I first tried on v2.4.0 and ran into the MUL bug. Without any fix (i.e. with "illegal" MULs in the binary), k_msleep sleeps for zero time (returns immediately), with your fix from #102 (comment), it shows the same behavior as vanilla 3.5.0. I haven't checked that there are really no more MULs present. I can look into that in the upcoming days just to make sure.

Olof Kindgren · Answer 2 · Mon Dec 04 2023 02:05:05 GMT+0800 (China Standard Time)

I checked now with 2.4.0 and I can reproduce the issue. TBH, I never really understood how this timer API is supposed to work, so there's a fair chance I'm doing something strange but I can't see what it is right away. Will need some debugging. In case you haven't seen already, you can run with --trace_pc and --vcd to dump the PC and waveform of all signals respectively.

--trace_pc generates a trace.bin in the work root. You can this Python script by passing the Zephyr .elf file as the first argument and trace.bin as the second to generate a listing of how SERV jumps between functions. It's not the best debug tool out there but can be helpful.

Markus · Answer 3 · Mon Dec 04 2023 02:08:24 GMT+0800 (China Standard Time)

Ooooh nice, thanks for the tips with debugging this. I'll see whether I can figure something out. (I'll probably get to it only next weekend though.)

Markus · Answer 4 · Mon Dec 04 2023 02:28:52 GMT+0800 (China Standard Time)

I think I found the issue. sys_clock_driver_init (formerly `z_clock_driver_init') is never called. I added the corresponding macro as part of my v3.5.0 PR.

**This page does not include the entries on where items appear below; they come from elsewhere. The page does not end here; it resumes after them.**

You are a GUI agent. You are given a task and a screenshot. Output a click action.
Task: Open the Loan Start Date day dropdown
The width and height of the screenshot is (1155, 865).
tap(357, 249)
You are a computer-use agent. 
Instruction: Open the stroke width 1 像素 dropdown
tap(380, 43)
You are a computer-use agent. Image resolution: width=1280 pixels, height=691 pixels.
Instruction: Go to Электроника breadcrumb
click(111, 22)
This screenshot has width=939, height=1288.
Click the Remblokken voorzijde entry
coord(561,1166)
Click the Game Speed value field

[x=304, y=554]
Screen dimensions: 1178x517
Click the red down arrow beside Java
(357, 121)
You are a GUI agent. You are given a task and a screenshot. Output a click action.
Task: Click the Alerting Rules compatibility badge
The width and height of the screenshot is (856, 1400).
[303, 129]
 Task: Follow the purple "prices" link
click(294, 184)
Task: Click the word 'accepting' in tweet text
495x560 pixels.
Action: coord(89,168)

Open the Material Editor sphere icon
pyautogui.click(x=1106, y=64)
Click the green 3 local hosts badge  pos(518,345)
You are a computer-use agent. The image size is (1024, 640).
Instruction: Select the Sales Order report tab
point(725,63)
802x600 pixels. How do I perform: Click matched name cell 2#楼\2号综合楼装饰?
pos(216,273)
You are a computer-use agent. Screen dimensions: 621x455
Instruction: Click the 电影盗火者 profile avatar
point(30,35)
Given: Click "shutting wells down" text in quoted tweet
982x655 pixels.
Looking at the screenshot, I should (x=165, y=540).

diff --git a/zephyr/drivers/timer/serv_timer.c b/zephyr/drivers/timer/serv_timer.c
index 1691fa1..2039217 100644
--- a/zephyr/drivers/timer/serv_timer.c
+++ b/zephyr/drivers/timer/serv_timer.c
@@ -122,3 +122,6 @@ uint32_t sys_timer_cycle_get_32(void)
 {
        return mtime();
 }
+
+SYS_INIT(sys_clock_driver_init, PRE_KERNEL_2,
+        CONFIG_SYSTEM_CLOCK_INIT_PRIORITY);

I haven't verified that the timing checks out yet though.

Markus · Answer 5 · Mon Dec 04 2023 02:35:36 GMT+0800 (China Standard Time)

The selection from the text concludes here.